The sense of ego is at root a discomfort and a bore, and nothing shows it more clearly than such everyday phrases as: “I need to get away from myself” or “You should find something to take you out of yourself” or “I read to forget myself.“
Get lost! Hence the fanaticisms and intoxications—religious, political, and sexual, the Nazis, the Klan, Hell’s Angels, the Circus Maximus, the dreary fascination of the TV screen, witch-burnings, Mickey Spillane and James Bond, pachinko parlors, alcoholic stupors, revivals, tabloid newspapers, and juvenile gangs—all of which, as things stand, are the necessary safety-valves and palliatives for human beings whose very existence is defined in self contradictory and self-defeating terms.
Finally, the game of life as Western man has been “playing” it for the past century needs less emphasis on practicality, results, progress, and aggression. This is why I am discussing vision, and keeping off the subject of justifying the vision in terms of its practical applications and consequences. Whatever may be true for the Chinese and the Hindus, it is timely for us to recognize that the future is an ever-retreating mirage, and to switch our immense energy and technical skill to contemplation instead of action. However much we may now disagree with Aristotle’s logic and his metaphors, he must still be respected for reminding us that the goal of action is always contemplation—knowing and being rather than seeking and becoming.
As it is, we are merely bolting our lives—gulping down undigested experiences as fast as we can stuff them in—because awareness of our own existence is so superficial and so narrow that nothing seems to us more boring than simple being. If I ask you what you did, saw, heard, smelled, touched, and tasted yesterday, I am likely to get nothing more than the thin, sketchy outline of the few things that you noticed, and of those only what you thought worth remembering. Is it surprising that an existence so experienced seems so empty and bare that its hunger for an infinite future is insatiable?

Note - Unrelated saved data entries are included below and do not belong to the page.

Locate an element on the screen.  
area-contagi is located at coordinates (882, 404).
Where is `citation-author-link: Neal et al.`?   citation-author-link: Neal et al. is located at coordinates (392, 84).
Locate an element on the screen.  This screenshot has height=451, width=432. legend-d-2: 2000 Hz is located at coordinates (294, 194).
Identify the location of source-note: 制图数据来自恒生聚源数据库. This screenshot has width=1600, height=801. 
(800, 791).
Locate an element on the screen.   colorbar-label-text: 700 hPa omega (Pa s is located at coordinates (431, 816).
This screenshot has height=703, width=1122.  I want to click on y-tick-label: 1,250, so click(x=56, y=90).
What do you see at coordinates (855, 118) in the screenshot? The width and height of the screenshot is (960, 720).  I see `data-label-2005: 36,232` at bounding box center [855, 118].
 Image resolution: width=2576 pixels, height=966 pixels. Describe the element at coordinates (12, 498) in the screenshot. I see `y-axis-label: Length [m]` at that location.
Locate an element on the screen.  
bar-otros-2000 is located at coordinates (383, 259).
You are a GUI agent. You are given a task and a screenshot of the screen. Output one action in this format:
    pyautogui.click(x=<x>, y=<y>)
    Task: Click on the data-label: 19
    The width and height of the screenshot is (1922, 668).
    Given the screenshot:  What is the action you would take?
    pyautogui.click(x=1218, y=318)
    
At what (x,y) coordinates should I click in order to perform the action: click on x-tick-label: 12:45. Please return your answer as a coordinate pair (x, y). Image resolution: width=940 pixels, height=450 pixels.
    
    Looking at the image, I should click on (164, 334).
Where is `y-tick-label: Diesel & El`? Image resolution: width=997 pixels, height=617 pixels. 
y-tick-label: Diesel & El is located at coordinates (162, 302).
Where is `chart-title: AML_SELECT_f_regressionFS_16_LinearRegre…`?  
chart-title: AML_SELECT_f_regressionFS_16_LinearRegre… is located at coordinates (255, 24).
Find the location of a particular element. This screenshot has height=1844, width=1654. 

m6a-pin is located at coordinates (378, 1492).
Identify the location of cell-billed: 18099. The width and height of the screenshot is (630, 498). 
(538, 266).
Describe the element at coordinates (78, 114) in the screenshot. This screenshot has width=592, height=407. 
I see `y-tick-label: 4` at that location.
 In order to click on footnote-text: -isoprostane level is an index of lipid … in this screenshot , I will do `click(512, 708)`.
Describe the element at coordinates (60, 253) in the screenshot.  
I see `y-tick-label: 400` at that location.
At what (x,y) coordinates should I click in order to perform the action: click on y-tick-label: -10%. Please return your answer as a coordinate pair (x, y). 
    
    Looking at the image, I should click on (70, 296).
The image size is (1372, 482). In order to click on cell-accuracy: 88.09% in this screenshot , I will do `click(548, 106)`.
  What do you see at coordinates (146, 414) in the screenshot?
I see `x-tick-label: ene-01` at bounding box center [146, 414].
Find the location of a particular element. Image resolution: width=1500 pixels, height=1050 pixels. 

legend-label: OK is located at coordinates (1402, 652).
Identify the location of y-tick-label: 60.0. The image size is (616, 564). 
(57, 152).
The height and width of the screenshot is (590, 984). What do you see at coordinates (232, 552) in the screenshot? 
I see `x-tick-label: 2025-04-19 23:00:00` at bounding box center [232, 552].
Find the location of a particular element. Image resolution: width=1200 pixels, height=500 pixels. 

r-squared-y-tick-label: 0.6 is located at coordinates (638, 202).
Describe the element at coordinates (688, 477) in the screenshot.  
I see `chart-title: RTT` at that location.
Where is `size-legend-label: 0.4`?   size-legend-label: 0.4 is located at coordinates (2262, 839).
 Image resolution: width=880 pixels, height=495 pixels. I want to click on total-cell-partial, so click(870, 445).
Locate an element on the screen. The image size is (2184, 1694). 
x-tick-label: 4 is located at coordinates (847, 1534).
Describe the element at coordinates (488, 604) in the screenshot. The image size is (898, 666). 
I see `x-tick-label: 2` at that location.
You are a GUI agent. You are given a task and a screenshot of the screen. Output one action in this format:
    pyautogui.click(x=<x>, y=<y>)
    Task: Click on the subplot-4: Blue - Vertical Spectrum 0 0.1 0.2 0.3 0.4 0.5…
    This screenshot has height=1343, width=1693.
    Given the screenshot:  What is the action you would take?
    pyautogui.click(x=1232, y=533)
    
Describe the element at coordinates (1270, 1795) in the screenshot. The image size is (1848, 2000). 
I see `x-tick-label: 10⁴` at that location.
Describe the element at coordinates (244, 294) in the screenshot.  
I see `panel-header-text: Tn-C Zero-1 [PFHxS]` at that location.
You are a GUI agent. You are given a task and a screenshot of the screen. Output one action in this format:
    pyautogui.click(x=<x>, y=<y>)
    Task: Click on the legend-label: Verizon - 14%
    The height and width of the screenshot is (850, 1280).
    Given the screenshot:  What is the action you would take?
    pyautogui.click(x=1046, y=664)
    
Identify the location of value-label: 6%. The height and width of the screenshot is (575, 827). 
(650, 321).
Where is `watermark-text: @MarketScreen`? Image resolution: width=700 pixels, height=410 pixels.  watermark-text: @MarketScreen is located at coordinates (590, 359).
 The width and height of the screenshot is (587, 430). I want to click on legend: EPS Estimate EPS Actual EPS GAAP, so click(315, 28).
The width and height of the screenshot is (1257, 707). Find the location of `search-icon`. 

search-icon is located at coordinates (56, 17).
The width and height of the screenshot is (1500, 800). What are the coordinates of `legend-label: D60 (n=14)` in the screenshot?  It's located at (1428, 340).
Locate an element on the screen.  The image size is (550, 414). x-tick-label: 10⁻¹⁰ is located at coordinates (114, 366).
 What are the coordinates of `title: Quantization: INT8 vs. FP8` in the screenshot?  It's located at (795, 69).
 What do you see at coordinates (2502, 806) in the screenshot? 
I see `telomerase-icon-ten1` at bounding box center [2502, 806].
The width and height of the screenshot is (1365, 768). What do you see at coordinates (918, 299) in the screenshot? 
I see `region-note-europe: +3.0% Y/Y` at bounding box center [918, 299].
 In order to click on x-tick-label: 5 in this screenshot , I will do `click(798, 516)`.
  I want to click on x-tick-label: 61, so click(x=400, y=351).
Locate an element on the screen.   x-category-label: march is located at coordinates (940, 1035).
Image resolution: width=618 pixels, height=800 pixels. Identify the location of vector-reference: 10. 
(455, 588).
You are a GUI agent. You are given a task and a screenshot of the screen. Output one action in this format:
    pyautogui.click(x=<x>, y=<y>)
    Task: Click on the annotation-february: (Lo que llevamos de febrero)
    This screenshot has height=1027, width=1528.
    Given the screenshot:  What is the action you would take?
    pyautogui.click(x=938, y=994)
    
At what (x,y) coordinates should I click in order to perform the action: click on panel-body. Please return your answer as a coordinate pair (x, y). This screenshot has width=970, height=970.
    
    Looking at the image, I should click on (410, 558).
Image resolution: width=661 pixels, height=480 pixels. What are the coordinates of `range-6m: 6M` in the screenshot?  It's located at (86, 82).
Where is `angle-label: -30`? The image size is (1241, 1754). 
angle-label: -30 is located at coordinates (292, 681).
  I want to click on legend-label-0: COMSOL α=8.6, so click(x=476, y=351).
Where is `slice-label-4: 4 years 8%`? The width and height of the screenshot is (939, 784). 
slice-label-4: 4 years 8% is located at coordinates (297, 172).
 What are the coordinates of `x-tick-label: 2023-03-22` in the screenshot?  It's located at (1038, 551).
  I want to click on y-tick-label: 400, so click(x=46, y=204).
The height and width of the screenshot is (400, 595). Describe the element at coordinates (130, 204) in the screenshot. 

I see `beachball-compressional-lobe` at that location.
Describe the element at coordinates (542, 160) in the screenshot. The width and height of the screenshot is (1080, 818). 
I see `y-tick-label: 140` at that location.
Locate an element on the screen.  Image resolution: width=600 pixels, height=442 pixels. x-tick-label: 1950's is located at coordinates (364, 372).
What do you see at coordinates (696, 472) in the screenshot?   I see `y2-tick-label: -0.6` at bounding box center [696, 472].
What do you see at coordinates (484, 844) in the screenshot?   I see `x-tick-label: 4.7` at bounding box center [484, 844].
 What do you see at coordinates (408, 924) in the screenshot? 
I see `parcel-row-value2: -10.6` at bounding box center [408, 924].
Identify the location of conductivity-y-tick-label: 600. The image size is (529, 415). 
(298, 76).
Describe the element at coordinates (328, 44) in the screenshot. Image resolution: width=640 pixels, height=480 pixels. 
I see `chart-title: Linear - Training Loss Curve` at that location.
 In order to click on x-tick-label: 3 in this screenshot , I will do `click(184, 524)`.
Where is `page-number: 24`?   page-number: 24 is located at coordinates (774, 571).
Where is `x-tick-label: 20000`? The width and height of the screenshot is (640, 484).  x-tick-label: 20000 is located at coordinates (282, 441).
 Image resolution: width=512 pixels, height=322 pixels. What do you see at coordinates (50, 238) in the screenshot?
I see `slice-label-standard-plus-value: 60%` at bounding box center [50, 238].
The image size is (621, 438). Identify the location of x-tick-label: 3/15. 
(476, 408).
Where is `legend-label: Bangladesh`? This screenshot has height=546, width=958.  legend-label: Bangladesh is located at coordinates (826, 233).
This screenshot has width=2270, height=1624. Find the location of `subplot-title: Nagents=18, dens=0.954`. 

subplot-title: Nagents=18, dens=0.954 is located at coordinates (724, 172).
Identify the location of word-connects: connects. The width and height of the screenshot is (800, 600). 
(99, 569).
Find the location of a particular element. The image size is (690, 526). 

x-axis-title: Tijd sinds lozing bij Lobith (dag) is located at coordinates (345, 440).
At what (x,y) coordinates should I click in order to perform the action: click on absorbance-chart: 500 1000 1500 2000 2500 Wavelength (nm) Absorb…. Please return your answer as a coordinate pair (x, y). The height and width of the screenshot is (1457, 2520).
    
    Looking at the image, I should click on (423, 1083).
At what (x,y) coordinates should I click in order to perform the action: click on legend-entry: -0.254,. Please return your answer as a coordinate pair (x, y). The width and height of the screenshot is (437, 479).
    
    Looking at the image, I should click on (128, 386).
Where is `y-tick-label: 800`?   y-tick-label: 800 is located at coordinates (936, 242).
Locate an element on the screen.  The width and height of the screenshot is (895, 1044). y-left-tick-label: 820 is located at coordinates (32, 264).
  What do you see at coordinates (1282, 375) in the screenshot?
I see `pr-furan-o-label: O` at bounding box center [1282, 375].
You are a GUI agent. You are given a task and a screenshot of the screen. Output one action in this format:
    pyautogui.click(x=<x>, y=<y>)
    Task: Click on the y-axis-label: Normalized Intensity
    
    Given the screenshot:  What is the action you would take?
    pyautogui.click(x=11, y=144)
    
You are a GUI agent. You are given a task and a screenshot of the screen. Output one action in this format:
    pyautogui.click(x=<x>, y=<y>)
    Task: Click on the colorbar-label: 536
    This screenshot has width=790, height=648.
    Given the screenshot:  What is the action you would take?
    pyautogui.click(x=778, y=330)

But suppose you could answer, “It would take me forever to tell you, and I am much too interested in what’s happening now.” How is it possible that a being with such sensitive jewels as the eyes, such enchanted musical instruments as the ears, and such a fabulous arabesque of nerves as the brain can experience itself as anything less than a god? And, when you consider that this incalculably subtle organism is inseparable from the still more marvelous patterns of its environment—from the minutest electrical designs to the whole company of the galaxies—how is it conceivable that this incarnation of all eternity can be bored with being?